Weis was also a disgrace to Notre Dame traditions, ignoring Leahy Rockne and Parseghian. Instead he bragged about two divorced men, Parcells and Belichick and tom Brady he of the bastard child.
And you can bet this. In his private moments, mystified and disoriented like a recently spayed cat, Weis still thinks he’s the smartest guy in football.
Pride goeth before the Fall, in South Bend, Gainesville or Lawrence.
Not very difficult to be an effective assistant working for Belichick and calling plays for Tom Brady.
Interesting, considering Charlie Weis came from the NFL and used his 3 Superbowl rings to woo recruits, and very few of his players had NFL sucess. And here’s BK, with no real NFL pedigree preparing kids well for the NFL. I find that ironic on many levels.
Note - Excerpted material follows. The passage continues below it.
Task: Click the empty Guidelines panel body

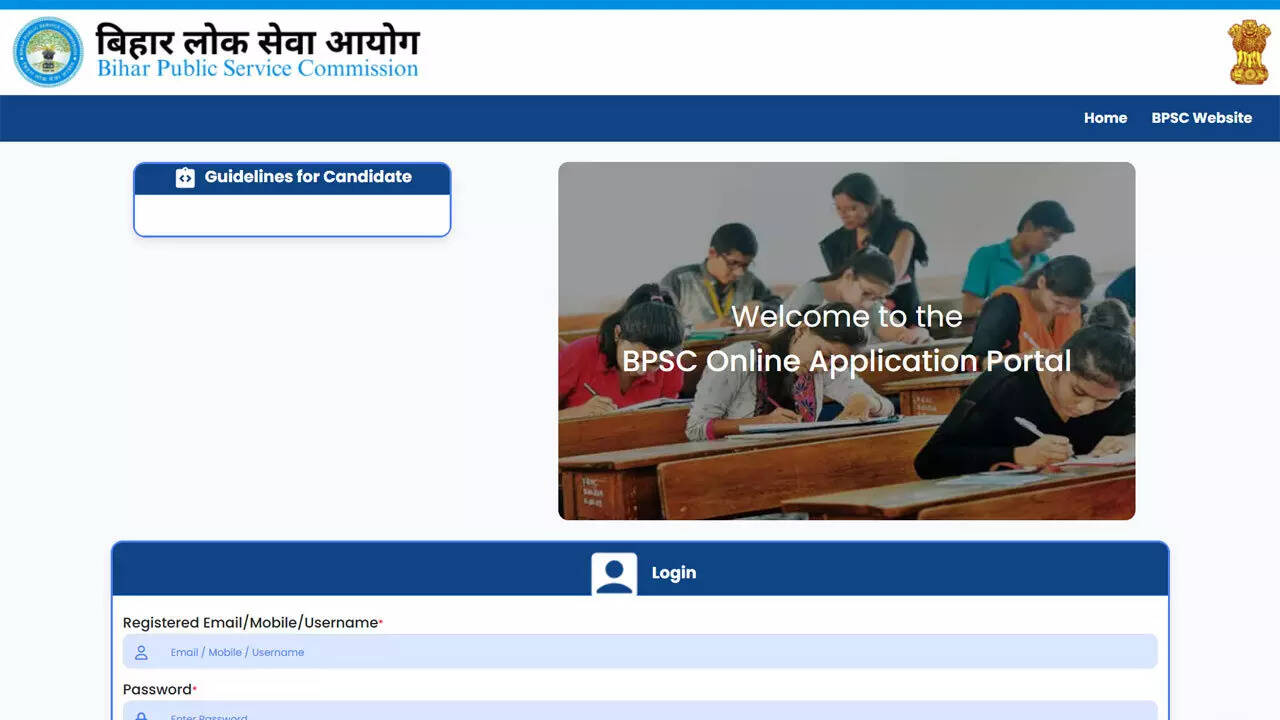Action: [x=292, y=214]
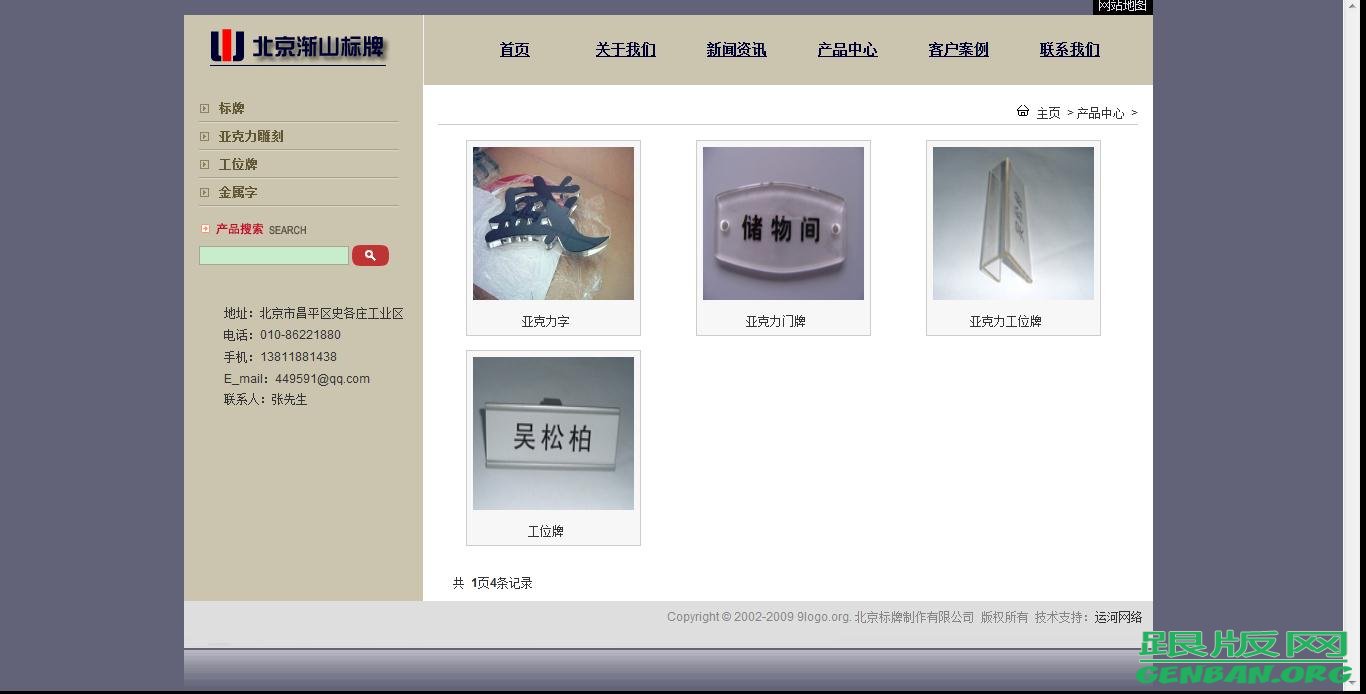Open the 亚克力门牌 product thumbnail
Viewport: 1366px width, 694px height.
click(x=783, y=223)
Brady Quinn was a bust in the NFL–though frankly not sure if that was entirely his and Weis’ fault. Being drafted by the Cleveland Browns can be career suicide even for the best rated QB. And I tend to wonder if Clausen will ever pan out in the NFL. He hasn’t been given many chances, but he has not taken advantage of the opportunities that have come his way very well.
BK and his staff have done a great job developing players and preparing them for the NFL. Weis is a good technical, X’s and O’s guy, but not nearly as good at developing and nurturing players. Frankly, being an offensive coordinator is probably Weis’ niche-designing and calling plays (at least considering our issues during most of his tenure–taking out the disastrous 2007 season–was our defense, ND was scoring a lot of points much of the time, we just couldn’t stop opposing teams from scoring).